Structural basis of a public antibody response to SARS-CoV-2

microbiology view on bioRxiv view in Science

By Meng Yuan, Hejun Liu, Nicholas C. Wu, Chang-Chun D. Lee, Xueyong Zhu, Fangzhu Zhao, Deli Huang, Wenli Yu, Yuanzi Hua, Henry Tien, Thomas F Rogers, Elise Landais, Devin Sok, Joseph G Jardine, Dennis R Burton, Ian A. Wilson

Posted 09 Jun 2020
bioRxiv DOI: 10.1101/2020.06.08.141267 (published DOI: 10.1126/science.abd2321)

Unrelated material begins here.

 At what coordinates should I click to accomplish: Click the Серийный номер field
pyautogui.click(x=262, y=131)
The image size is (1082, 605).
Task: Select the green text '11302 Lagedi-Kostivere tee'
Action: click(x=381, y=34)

Molecular-level understanding of human neutralizing antibody responses to SARS-CoV-2 could accelerate vaccine design and facilitate drug discovery. We analyzed 294 SARS-CoV-2 antibodies and found that IGHV3-53 is the most frequently used IGHV gene for targeting the receptor binding domain (RBD) of the spike (S) protein. We determined crystal structures of two IGHV3-53 neutralizing antibodies +/- Fab CR3022 ranging from 2.33- to 3.11-angstrom resolution. The germline-encoded residues of IGHV3-53 dominate binding to the ACE2 binding site epitope with no overlap with the CR3022 epitope. Moreover, IGHV3-53 is used in combination with a very short CDR H3 and different light chains. Overall, IGHV3-53 represents a versatile public VH in neutralizing SARS-CoV-2 antibodies, where their specific germline features and minimal affinity maturation provide important insights for vaccine design and assessing outcomes. ### Competing Interest Statement The authors have declared no competing interest.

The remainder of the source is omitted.